Freitag, 4. Dezember 2015

Joker-Tag


Ich nahm mir einen „Joker-Tag“, drei haben wir während der Fortbildung. Nach einem Vierteljahr Schule gönne ich mir ein verlängertes Wochenende.
Gestern am frühen Abend waren wir mal wieder bei „Neffes“ in der Potsdamer Straße. Maestro, so nennen wir den Chef, begrüßte uns herzlich. „Lange nicht gesehen.“ Als wir hierherzogen, gingen wir häufig zu „Neffes“. Das Lokal liegt nur wenige Minuten Fußweg von unserer Wohnung, die Atmosphäre gemütlich, die Preise akzeptabel. Maestro bot uns einen Platz in dem Bereich an, den er für seine Stammgäste reserviert hält. Wir rätselten schon oft über seine Herkunft – jedenfalls nicht italienisch, und auch nicht türkisch. (Wurscht.) Wir stimmten darüber ein, dass es eine gute Idee war, ihn mal wieder zu besuchen. Endlich hatte O. ihren Termin beim Bürgeramt gehabt. Ein weiterer Punkt des „Ankommens in Berlin“ war somit abgehakt. Natürlich brauchen wir nicht unbedingt einen Anlass zum Essengehen. Aber O.s Anmeldung und der Umstand, dass ich ausschlafen konnte, ließen unsere Entscheidung noch runder erscheinen. Das Essen (Schweineschnitzel und Kalbfleischspieße) fiel mehr als reichlich aus. Wir schafften nicht alles. (Puh!) Zu guter Letzt einen Caipirinha – ich spürte die Müdigkeit in mir steigen wie einen Wasserspiegel. Kaum zu glauben, wie mich die Schule erschöpft. Halb Sechs Uhr morgens aufstehen, vier Doppelstunden voll mit Dokumentation, Krankenhausverwaltung und Qualitätsmanagement, der Schulweg mit der U-Bahn, das Einkaufen im Supermarkt, das Menschengedränge… Tag für Tag. Obwohl ich es mir (vor allem O. zuliebe) vornehme, länger durchzuhalten, will ich nach dem Abendessen so schnell wie möglich Schlafen gehen. Selten wird es unter der Woche später als 21 Uhr. O. scheint diesbezüglich mehr Energie zu besitzen, aber sie ist auch jünger. Trotzdem sollte sie sich mit ihren Sprachkursen nicht zu viel zumuten, denke ich. Manche Tage ist sie 15 Stunden unterwegs.

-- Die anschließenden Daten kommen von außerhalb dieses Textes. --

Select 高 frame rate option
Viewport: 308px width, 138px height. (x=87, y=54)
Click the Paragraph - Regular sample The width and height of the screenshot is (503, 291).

Schön, dass ich ein langes Wochenende vor mir habe. Während ich hier am Schreibtisch tippe, läuft Black Sabbath. Ich lasse altbekanntes durch mich strömen. Der Tag in gedämpftem Winterlicht. Ich sitze in ihm wie auf einem weichen Kissen, ohne ganz wach zu werden.